TO DO: Rewrite the records starting at the line containing "At what coordinates" and ending at the line containing "coord(79,85)", swapping "viewport" for "scene" and leaving everything else unchanged. Omit the pictures from your answer.

EXERCISE MATERIALS:
--
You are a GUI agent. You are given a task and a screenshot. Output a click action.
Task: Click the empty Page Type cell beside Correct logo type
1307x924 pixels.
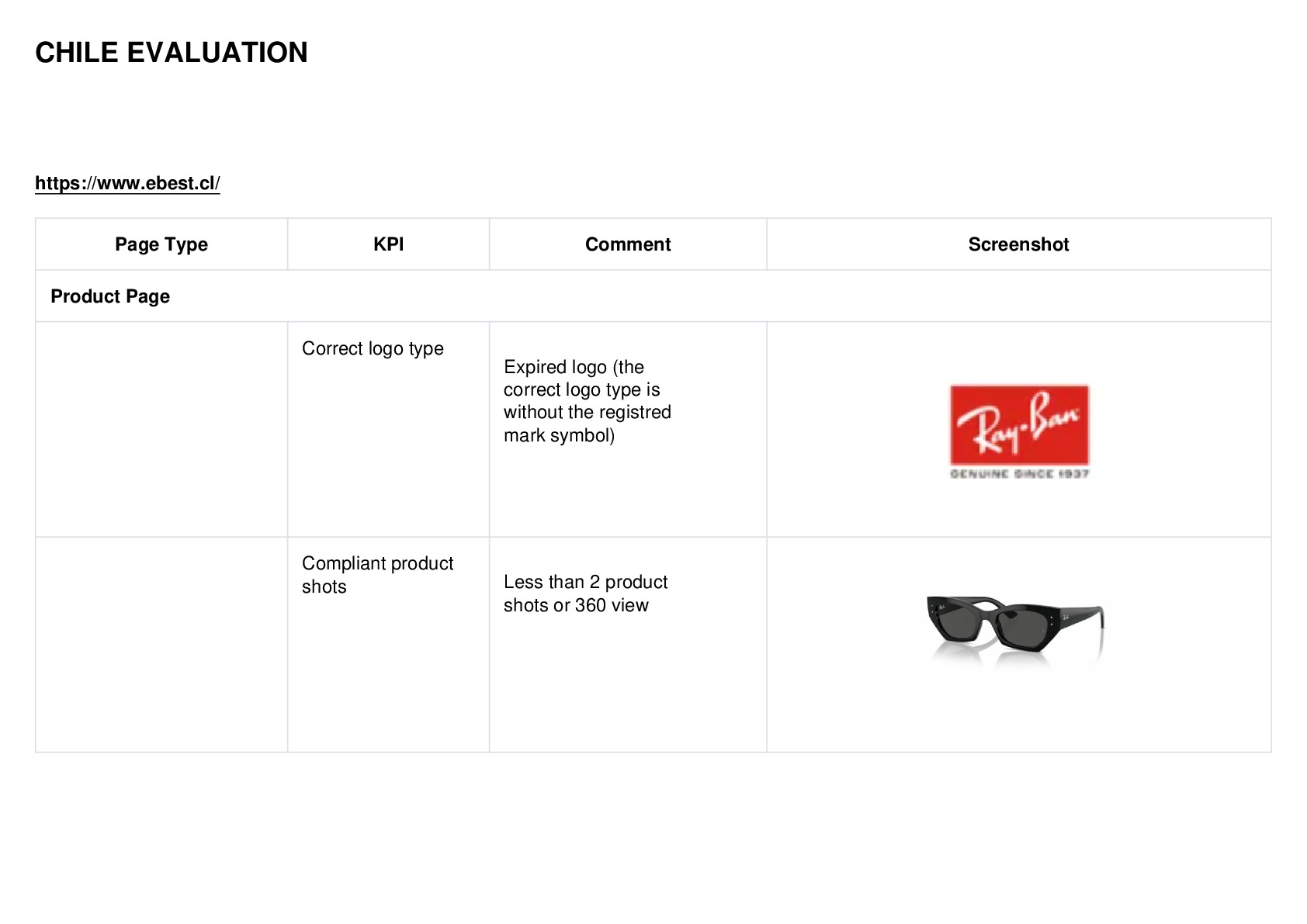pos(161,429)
--
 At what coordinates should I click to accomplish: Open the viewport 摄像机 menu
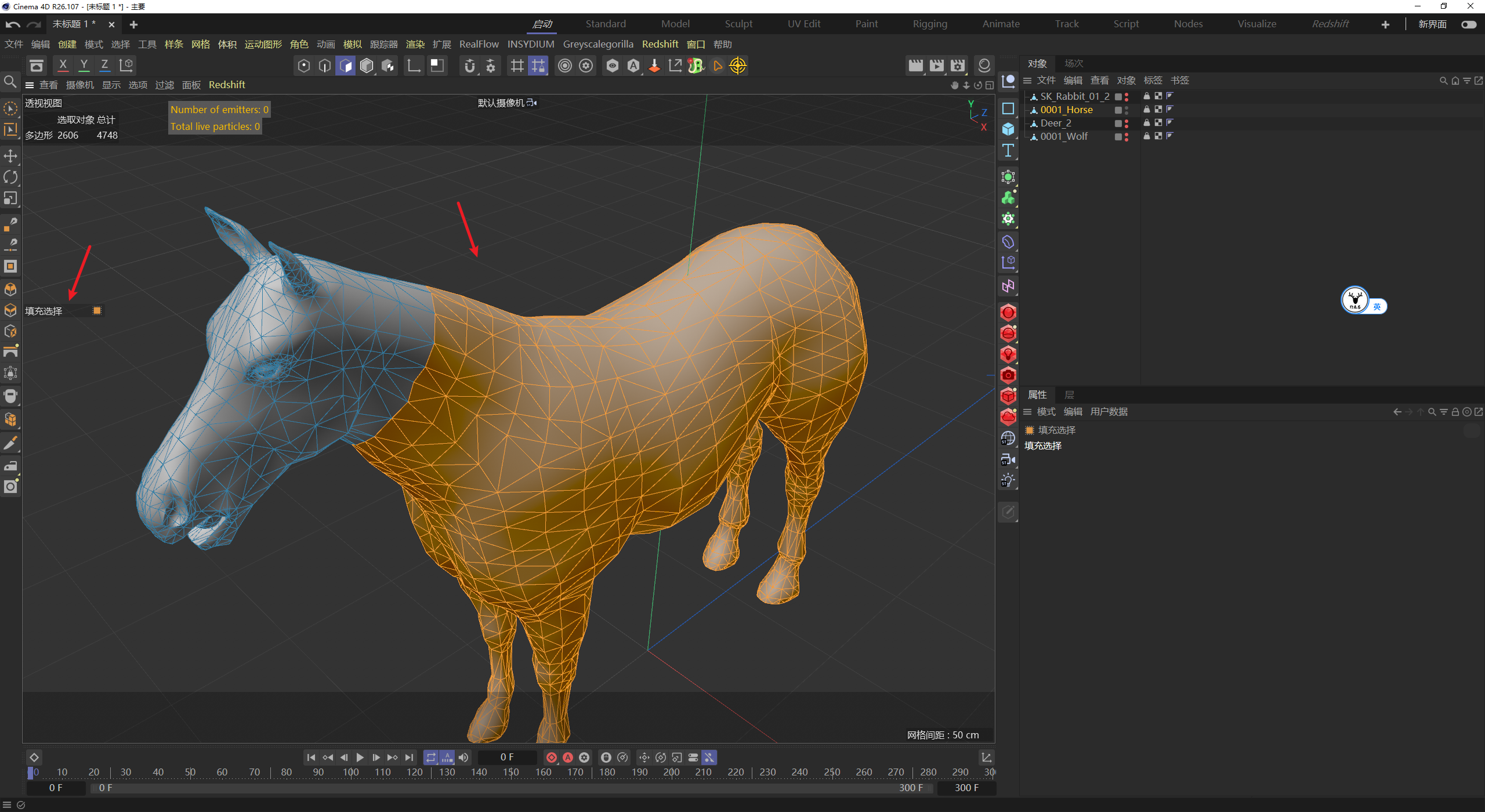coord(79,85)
--
REPLY TO THE EXERCISE:
 At what coordinates should I click to accomplish: Open the scene 摄像机 menu
coord(79,85)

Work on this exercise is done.